─── SUPPLIED DATA ───
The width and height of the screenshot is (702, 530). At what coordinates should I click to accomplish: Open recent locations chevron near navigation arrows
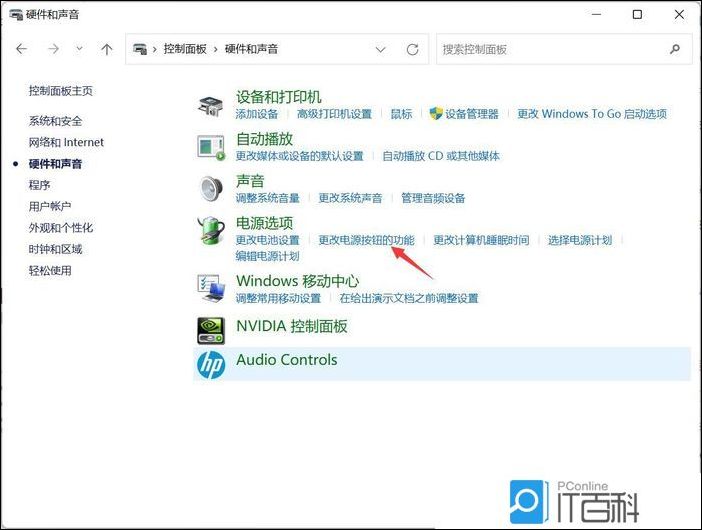[81, 49]
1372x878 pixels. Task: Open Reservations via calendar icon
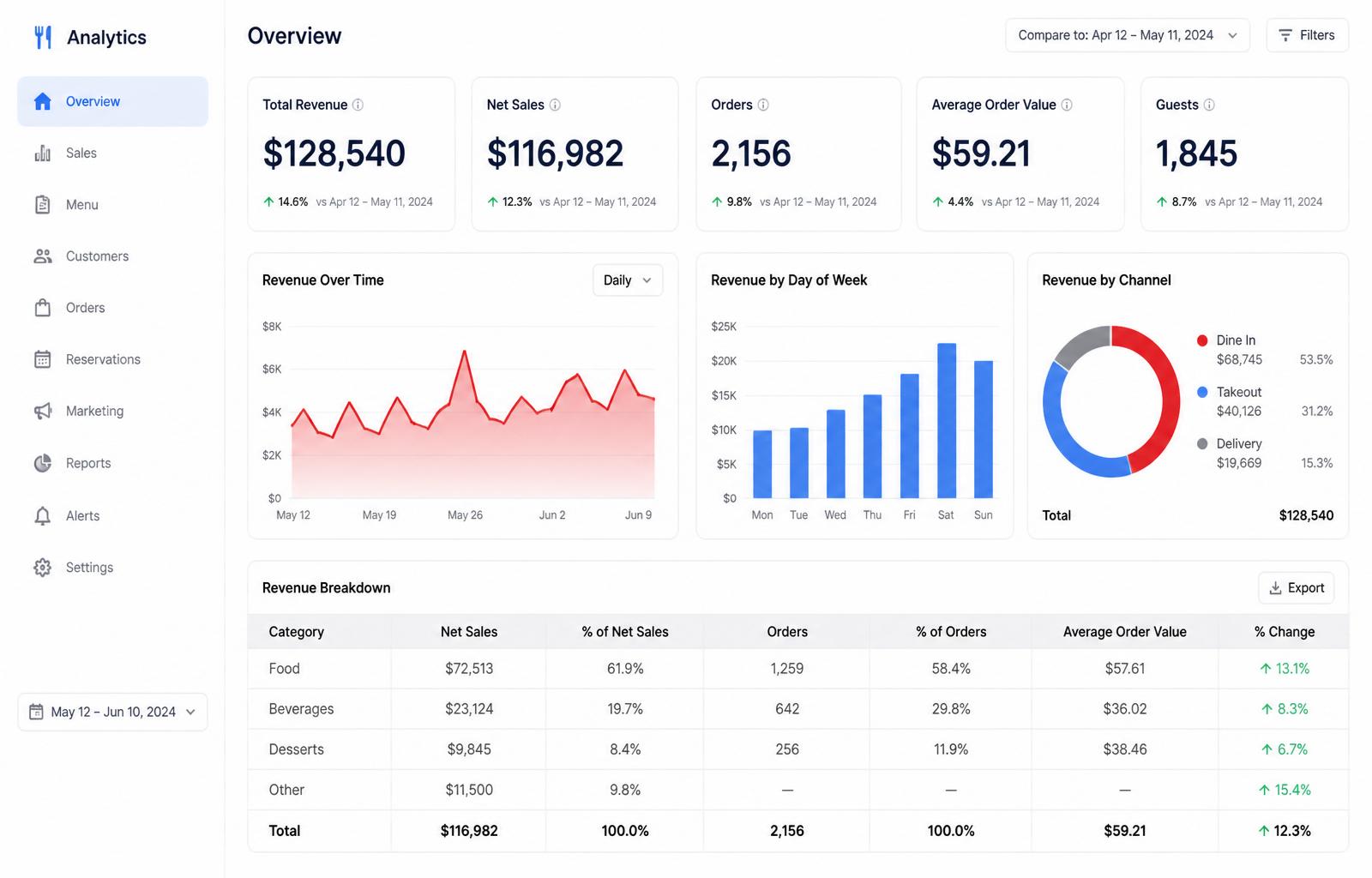[x=42, y=359]
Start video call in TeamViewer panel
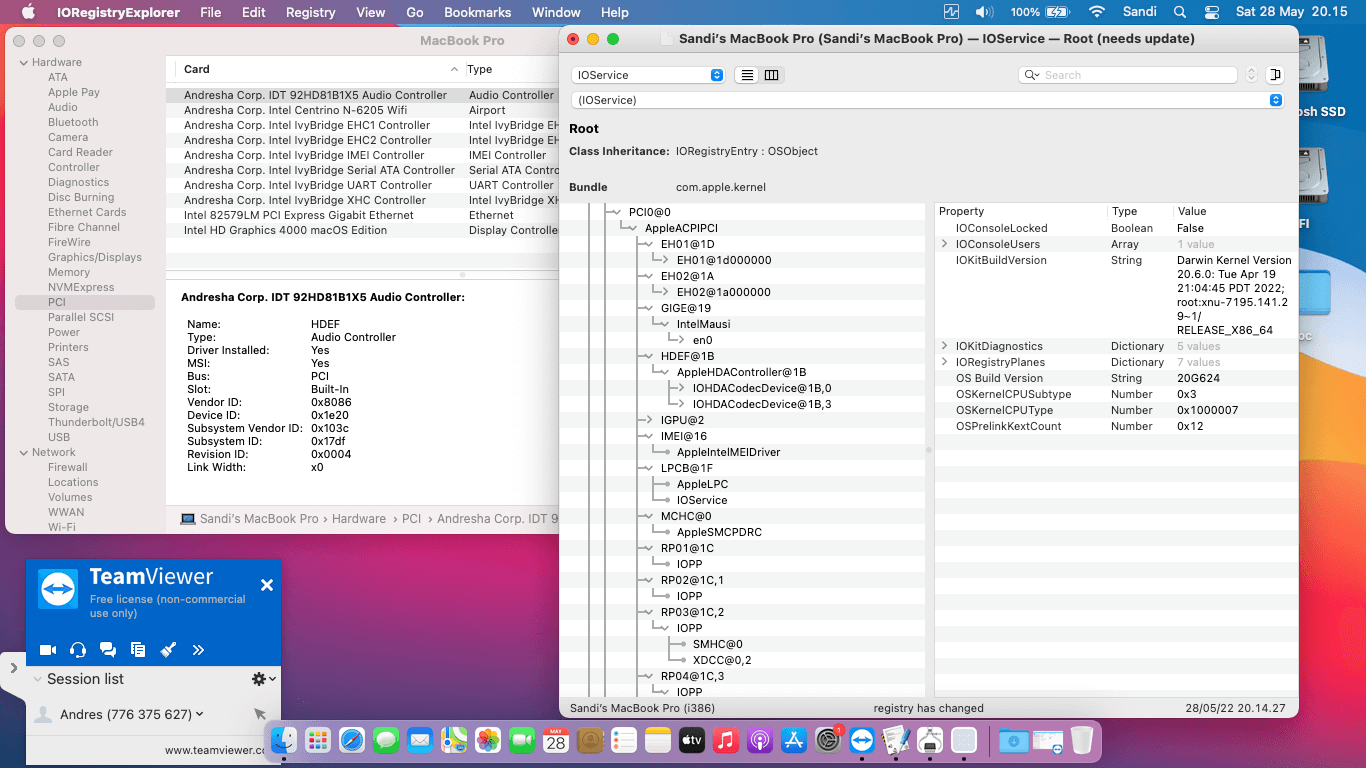Image resolution: width=1366 pixels, height=768 pixels. tap(47, 650)
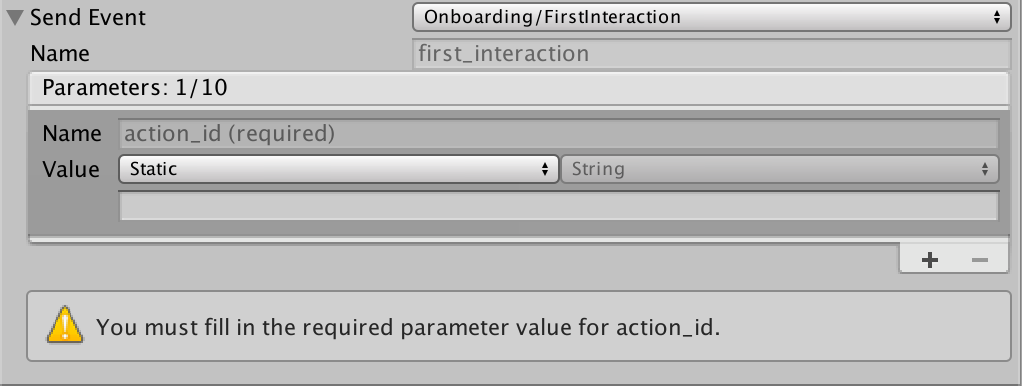Image resolution: width=1022 pixels, height=386 pixels.
Task: Click the Send Event section label
Action: [88, 18]
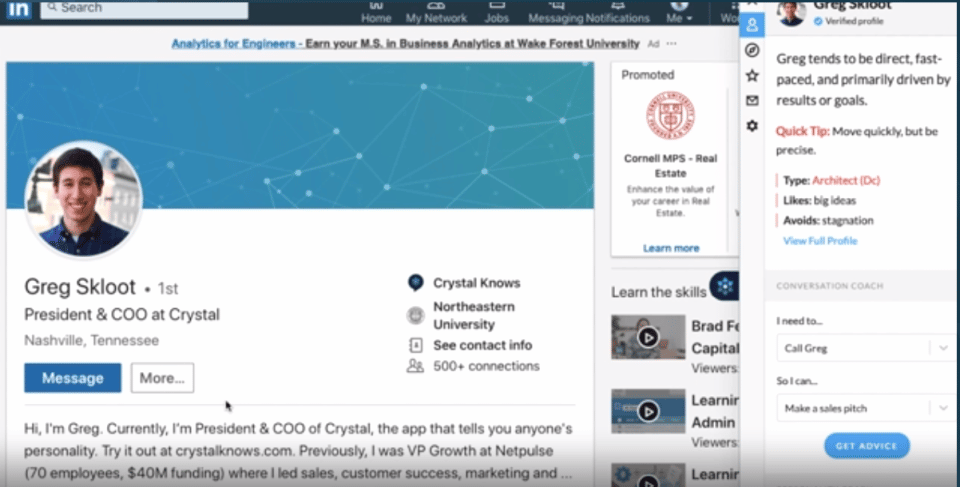Open the Crystal person profile sidebar icon
The height and width of the screenshot is (487, 960).
(752, 25)
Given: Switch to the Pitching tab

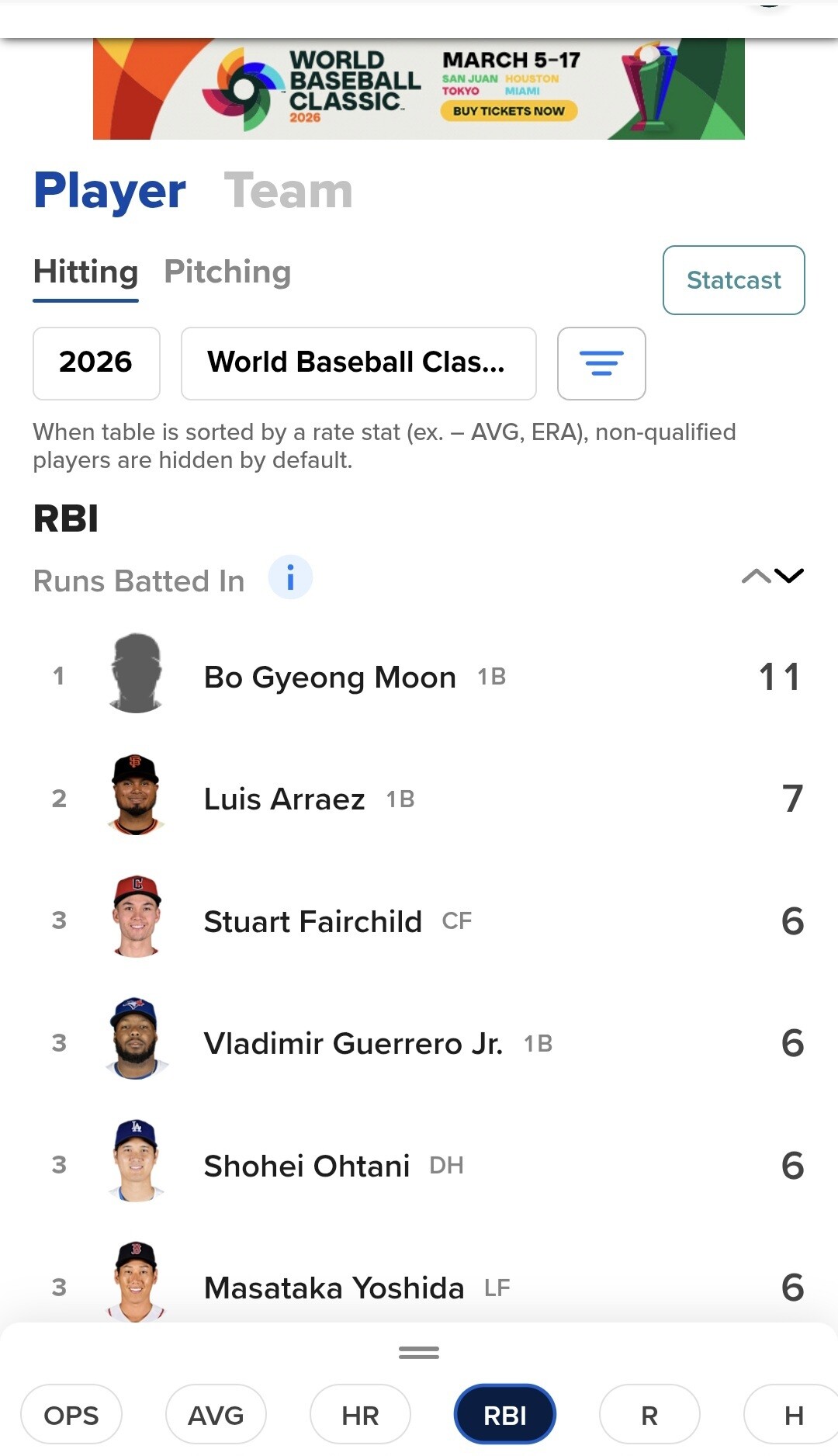Looking at the screenshot, I should pos(227,272).
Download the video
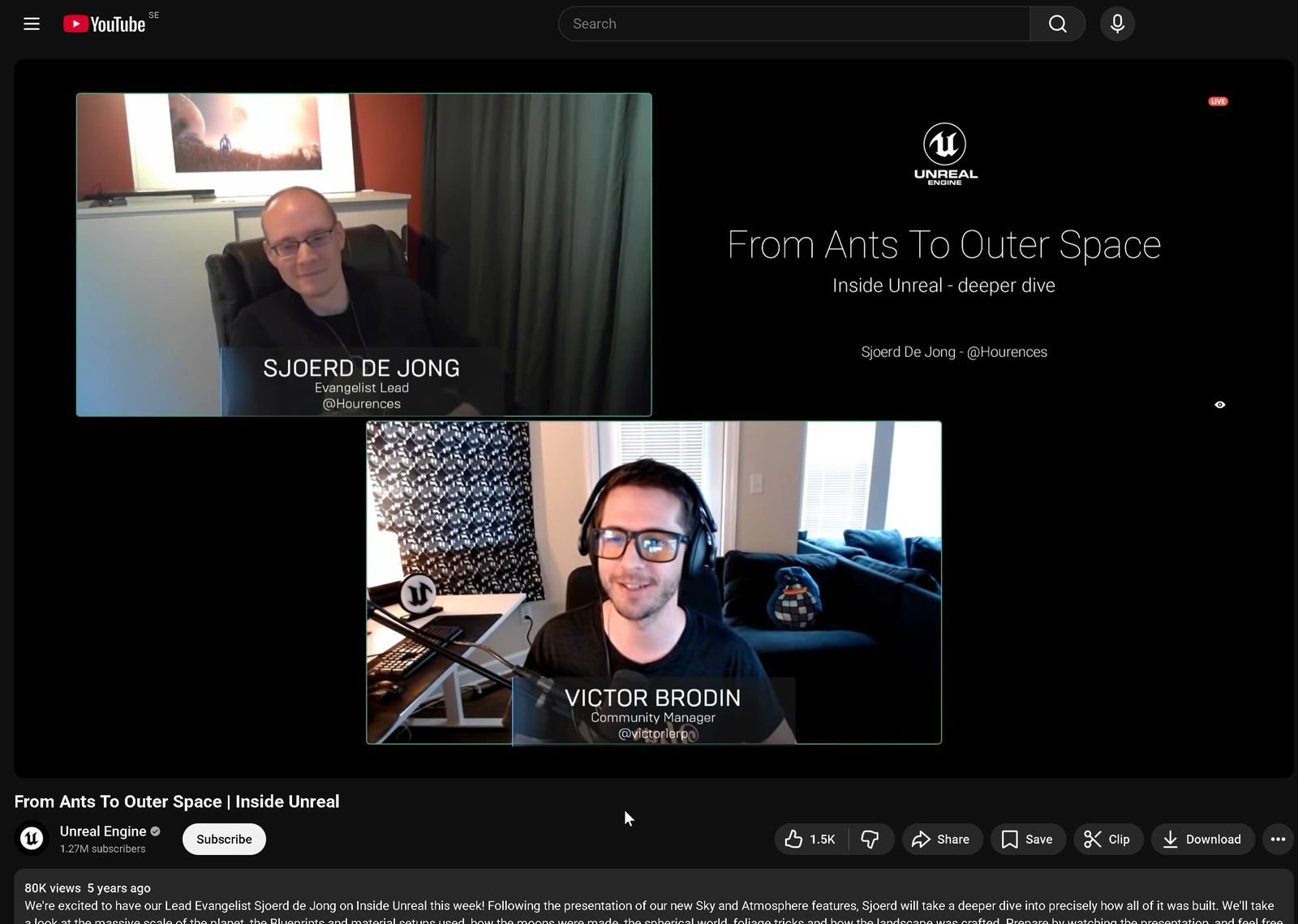This screenshot has width=1298, height=924. click(1202, 839)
───
• WHAT IS NEEDED: Could you copy exactly, and with no pictures, the lines above from the one containing "Start video call in TeamViewer panel" through the last line, both included?

• RESULT BELOW:
Start video call in TeamViewer panel
Image resolution: width=1366 pixels, height=768 pixels. tap(47, 650)
Image resolution: width=1022 pixels, height=386 pixels.
Task: Click the Send Event section label
Action: [88, 18]
Open the Crystal person profile sidebar icon
The height and width of the screenshot is (487, 960).
(752, 25)
Given: Switch to the Pitching tab

Looking at the screenshot, I should pos(227,272).
Download the video
This screenshot has width=1298, height=924. click(1202, 839)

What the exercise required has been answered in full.